Notes, comment and buzz from Eugene Kaspersky – Official Blog

November 15, 2012

Finding the Needle in the Haystack. Introducing: Astraea.

Somewhere in the office there’s a carefully guarded little big black book that contains a collection of up-to-date KL facts & figures, which we use in public performances. You know, things like how many employees we have, how many offices and where, turnover, etc., etc. One of the most oft-used figures from this book is the daily number of new malicious programs – a.k.a. malware. And maybe this daily figure is so popular because of how incredibly fast it grows. Indeed, its growth amazed even me: a year ago it was 70,000 samples of malware – remember, per day; in May 2012 it was 125,000 per day; and now – by the hammer of Thor – it’s already… 200,000 a day!

I kid you not my friends: every single day we detect, analyze and develop protection against just that many malicious programs!

How do we it?

Simply put, it all comes down to our expert know-how and the technologies that come about from it – about which another big black book could be compiled from the entries on this here blog (e.g., see the features tag). In publicizing our tech, some might ask if we aren’t afraid our posts are read by the cyber-swine. It’s a bit of a concern. But more important for us is users getting a better understanding of how their (our) protection works, and also what motivates the cyber-scoundrels and what tricks they use in their cyber-bogusness.

Anyway, today we’ll be adding another, very important addition to this tech-tome – one on Astraea technology. This is one of the key elements of our KSN cloud system (video, details), which automatically analyzes notifications from protected computers and helps uncover hitherto unknown threats. In actual fact Astraea has a lot of other plusses going for it – plusses which for a while already our security analysts simply couldn’t imagine their working day without. So, as per my techie-blog post tradition, let me go through it all for you – step by step…

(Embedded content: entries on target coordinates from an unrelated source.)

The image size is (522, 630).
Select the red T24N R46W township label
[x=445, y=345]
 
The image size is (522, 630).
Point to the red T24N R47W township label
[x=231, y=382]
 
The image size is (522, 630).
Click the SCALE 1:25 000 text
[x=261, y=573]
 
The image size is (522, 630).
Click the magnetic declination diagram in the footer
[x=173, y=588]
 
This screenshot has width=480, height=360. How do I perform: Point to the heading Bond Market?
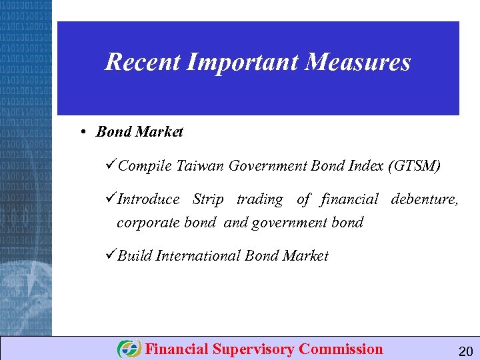tap(139, 132)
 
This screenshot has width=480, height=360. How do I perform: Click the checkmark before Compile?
tap(111, 165)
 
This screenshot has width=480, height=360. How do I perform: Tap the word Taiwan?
tap(201, 166)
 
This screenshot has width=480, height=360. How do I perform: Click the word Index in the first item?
tap(364, 166)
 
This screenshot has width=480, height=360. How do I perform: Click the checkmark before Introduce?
tap(111, 199)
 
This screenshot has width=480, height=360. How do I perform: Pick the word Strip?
tap(208, 199)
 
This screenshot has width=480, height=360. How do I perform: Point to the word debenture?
tap(424, 199)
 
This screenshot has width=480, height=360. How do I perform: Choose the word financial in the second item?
tap(349, 199)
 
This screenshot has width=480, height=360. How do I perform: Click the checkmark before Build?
tap(111, 255)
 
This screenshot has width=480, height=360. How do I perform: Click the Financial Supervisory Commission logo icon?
tap(129, 349)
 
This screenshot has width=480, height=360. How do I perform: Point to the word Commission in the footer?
tap(341, 349)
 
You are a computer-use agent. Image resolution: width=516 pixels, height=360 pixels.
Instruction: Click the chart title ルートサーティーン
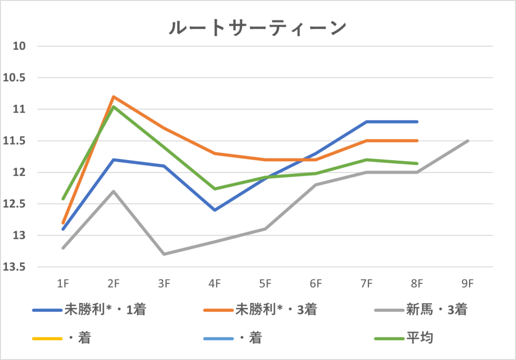(257, 28)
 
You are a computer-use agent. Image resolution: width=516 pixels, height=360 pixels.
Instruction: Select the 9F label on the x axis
(468, 284)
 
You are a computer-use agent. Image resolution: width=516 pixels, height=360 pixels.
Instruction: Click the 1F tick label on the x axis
(63, 284)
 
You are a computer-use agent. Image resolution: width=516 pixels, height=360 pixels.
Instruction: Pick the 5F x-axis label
(265, 284)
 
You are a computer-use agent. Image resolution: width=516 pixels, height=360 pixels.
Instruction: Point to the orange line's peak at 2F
(113, 96)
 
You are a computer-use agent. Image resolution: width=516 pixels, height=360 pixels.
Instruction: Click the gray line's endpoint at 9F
(468, 141)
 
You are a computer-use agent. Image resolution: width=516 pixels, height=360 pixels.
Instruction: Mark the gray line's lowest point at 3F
(164, 254)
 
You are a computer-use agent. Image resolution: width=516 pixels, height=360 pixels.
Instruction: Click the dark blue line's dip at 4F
(215, 210)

Let’s start with another key statistic from the BBB: 60 million (more than). That’s the number of folks who today use KSN. And when I say use, I mean constantly exchange with the cloud information about suspicious files, sites, system events, detections and lots more besides, all of which comes under the title “the epidemiological environment on the Internet”!

To analyze this huge KSN flow manually at the required tempo is, as you might guess, practically impossible. It’s like looking for a needle in a haystack. However, at the same time that needle (and a highly valuable one at that) is in fact in (out?) there, searching for it is worthwhile, and solving this task is a basically a matter of software engineering excellence.

Turns out that, with the right approach to the processing of such a flow, it’s possible to kill three proverbial birds with one stone: (i) to quickly, effectively and with a minimal amount of effort detect malware; (ii) to build up a highly valuable statistical base for keeping one’s finger on the proverbial malware pulse to keep up with trends in the field of virus writing; and (iii) to create a constantly developing automatic expert system able to automatically release “treatments” – with false positives kept to a bare minimum.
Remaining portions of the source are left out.